A l’âge adulte, la recherche de sensations fortes est souvent l’expression d’une émotion refoulée dans l’enfance. La voiture est un excellent défouloir des frustrations de la vie quotidienne.
C’est aussi une régression. Au volant, les conducteurs reviennent à des réactions puériles et se sentent les maîtres du monde. C’est un sentiment de toute puissance dans laquelle l’autre n’existe plus. Et s’il n’existe plus, à la limite, sa vie m’importe peu.
Davantage que la vitesse ou l’alcool, c’est l’individualisme qui tue sur la route.
Le lien entre l’homme et la voiture évolue-t-il ?
La relation entre l’homme et l’automobile est devenue moins passionnelle. La voiture se réduit à une fonctionnalité, qui est de nous transporter.
Cette neutralité dans le rapport a permis d’améliorer la prise de conscience collective. La plupart des automobilistes sont plus responsables, aujourd’hui, que ceux des années soixante-dix, même si la majorité d’entre eux se comporte encore différemment au volant et dans leur vie.
Des conducteurs dangereux peuvent se montrer prudents avec leur compte en banque. D’autres prennent des risques en ski hors pistes, puis rentrent en voiture avec une extrême prudence.

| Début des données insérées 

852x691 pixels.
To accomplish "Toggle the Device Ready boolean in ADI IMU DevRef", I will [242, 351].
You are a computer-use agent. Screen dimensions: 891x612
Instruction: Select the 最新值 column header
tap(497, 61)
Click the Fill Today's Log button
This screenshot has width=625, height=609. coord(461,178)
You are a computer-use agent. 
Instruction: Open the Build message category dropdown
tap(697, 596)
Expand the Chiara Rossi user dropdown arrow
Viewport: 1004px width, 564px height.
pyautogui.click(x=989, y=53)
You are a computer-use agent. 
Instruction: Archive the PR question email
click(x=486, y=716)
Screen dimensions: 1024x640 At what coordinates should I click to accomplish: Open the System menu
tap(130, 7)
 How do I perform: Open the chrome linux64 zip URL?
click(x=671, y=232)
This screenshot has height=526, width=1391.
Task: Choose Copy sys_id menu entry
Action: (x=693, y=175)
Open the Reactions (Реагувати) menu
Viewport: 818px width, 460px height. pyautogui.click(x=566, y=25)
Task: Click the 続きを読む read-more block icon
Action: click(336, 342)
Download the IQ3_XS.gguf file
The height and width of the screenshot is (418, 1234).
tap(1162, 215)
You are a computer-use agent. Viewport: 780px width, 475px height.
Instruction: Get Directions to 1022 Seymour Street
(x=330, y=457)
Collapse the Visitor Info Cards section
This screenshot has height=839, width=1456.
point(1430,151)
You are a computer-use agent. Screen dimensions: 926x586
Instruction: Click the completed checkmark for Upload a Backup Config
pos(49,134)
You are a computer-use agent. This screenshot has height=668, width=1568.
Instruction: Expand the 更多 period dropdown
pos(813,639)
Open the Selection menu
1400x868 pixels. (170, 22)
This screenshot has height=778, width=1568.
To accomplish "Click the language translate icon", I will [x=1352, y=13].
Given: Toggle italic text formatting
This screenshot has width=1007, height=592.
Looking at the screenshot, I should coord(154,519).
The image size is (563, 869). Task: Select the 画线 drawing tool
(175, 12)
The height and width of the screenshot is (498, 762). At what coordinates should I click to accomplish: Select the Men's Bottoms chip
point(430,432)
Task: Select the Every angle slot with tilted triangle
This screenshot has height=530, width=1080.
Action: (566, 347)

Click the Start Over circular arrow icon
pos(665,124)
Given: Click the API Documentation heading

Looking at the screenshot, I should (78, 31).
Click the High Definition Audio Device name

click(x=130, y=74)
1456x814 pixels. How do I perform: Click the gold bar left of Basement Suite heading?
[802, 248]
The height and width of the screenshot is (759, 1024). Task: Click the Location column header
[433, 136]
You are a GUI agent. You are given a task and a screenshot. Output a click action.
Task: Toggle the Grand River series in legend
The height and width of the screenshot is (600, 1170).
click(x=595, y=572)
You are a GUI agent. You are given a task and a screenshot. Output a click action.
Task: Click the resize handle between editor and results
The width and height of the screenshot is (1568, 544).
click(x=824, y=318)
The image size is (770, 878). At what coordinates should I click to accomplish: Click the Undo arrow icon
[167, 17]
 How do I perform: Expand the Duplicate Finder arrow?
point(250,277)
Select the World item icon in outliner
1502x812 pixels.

On peut adopter des comportements dangereux, mais en sélectionnant les entorses que l’on s’autorise à commettre. On se déculpabilise en se persuadant que ce sont les infractions commises par les autres qui sont dangereuses et provoquent des accidents mortels. Bien entendu, c’est faux.
Le bilan de la sécurité routière procède de l’addition de toutes ces infractions.